In her free time, Angelys serves as the Young Lawyer Board Director for the Hispanic Lawyers Association of Illinois (“HLAI”). In this role, Angelys has successfully hosted nearly two dozen programs targeting the unique challenges lawyers within their first five years of practice often face. Angelys will transition to Treasurer and remain on the HLAI Board for the 2025-2026 bar year. She also volunteers as a chapter advisor to her alma mater Delta Zeta Chapter of Sigma Lambda Gamma National Sorority, Inc. at Valparaiso University. Angelys began serving in this role in January 2024, mentoring many undergraduate women not only through official sorority business, but also academic, familial, and personal challenges.
In 2021, Angelys graduated from Drexel University Kline School of Law located in Philadelphia, Pennsylvania. During law school, Angelys served as President of the Latin American Law Students Association, a member of the Diversity & Inclusion and Be Well Committee, and a competitor on the Moot Court Team. She also worked in the Andy & Gwen Stern Community Lawyering Clinic where she filed an amicus brief in support of the ACLU’s case challenging the cash bail system in Philadelphia. As part of her clinical tenure, Angelys collaborated with a think tank based out of a local prison to develop impact litigation that will expand the class of individuals barred from life without parole sentences on the basis of the Eighth Amendment. Along with the Amistad Law Project, Angelys’s work was published in a report titled “Pandemic in PA’s Prisons” calling on then Pennsylvania Governor Tom Wolf to release vulnerable and elderly incarcerated individuals in an attempt to stop COVID-19 from running rampant across the state. Angelys was awarded the Diversity & Inclusion Committee Student Champion of Diversity Award and the Faculty Award for Outstanding Leadership in the Law School Community for her contributions to Kline School of Law. She was also awarded the prestigious Ms. JD Fellowship from the American Bar Association Commission on Women in the Profession in 2020.

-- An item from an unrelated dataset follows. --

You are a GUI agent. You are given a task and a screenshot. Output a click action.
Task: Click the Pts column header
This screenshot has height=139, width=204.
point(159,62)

Before law school, Angelys graduated from Valparaiso University in 2018 with a Bachelor’s degree in Sociology/Criminology and Humanities. During that time, Angelys served as a representative in the city-organized Human Relations Council for mayoral advisory and participated in the installment of a Human Rights Ordinance granting protective rights to classes of people in the city of Valparaiso not covered by Indiana statute. Angelys was awarded the Valparaiso University Student Affairs Outstanding Leadership and Service Award and the Office of Multicultural Programs Outstanding Leadership Award for her many contributions across various sects of campus and community life.
Angelys is a Puerto Rican Chicago native born and raised on the city’s northwest side. She attended catholic elementary school, and graduated from Whitney M. Young Magnet High School.